EXERCISE INPUT:

════════════════

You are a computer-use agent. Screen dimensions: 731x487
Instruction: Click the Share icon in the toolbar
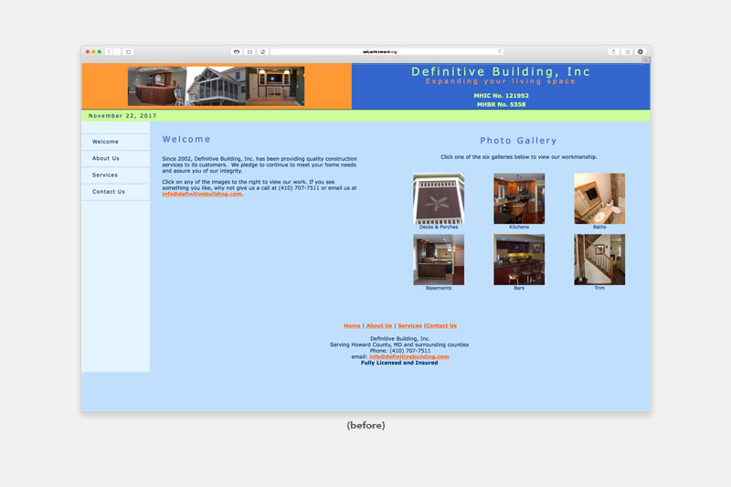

════════════════

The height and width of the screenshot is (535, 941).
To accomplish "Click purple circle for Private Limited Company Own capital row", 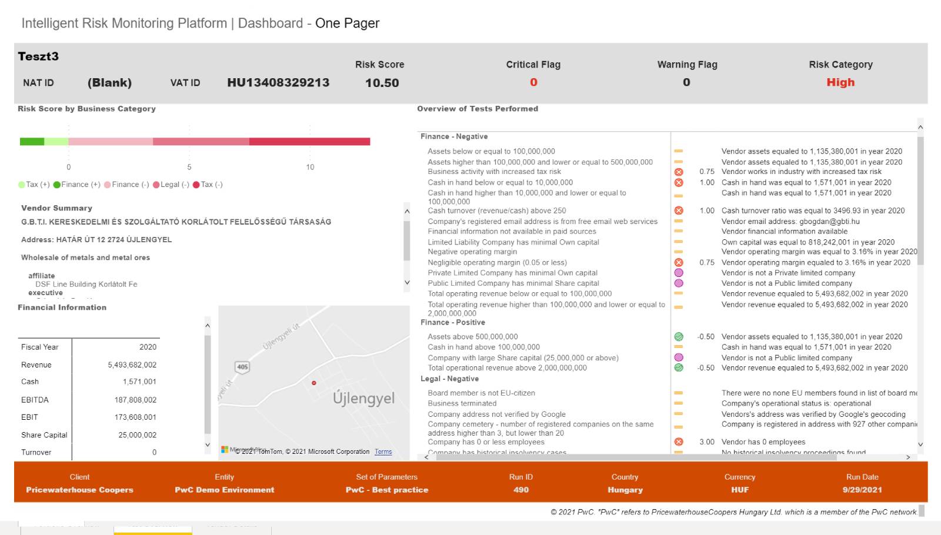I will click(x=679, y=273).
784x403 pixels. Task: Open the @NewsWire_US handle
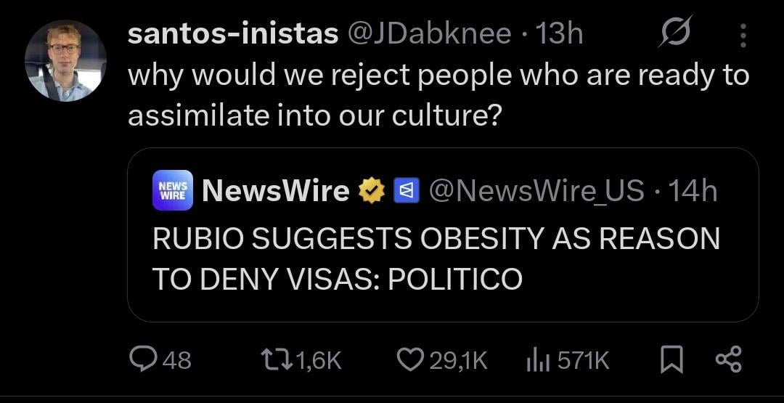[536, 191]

════════════════

WHAT THE TASK REQUIRES: Can you reproduce word for word the records from the line with "You are a computer-use" to the line with "Instruction: Click the", including both of those lines?

REPLY TO THE EXERCISE:
You are a computer-use agent. Screen dimensions: 731x487
Instruction: Click the Share icon in the toolbar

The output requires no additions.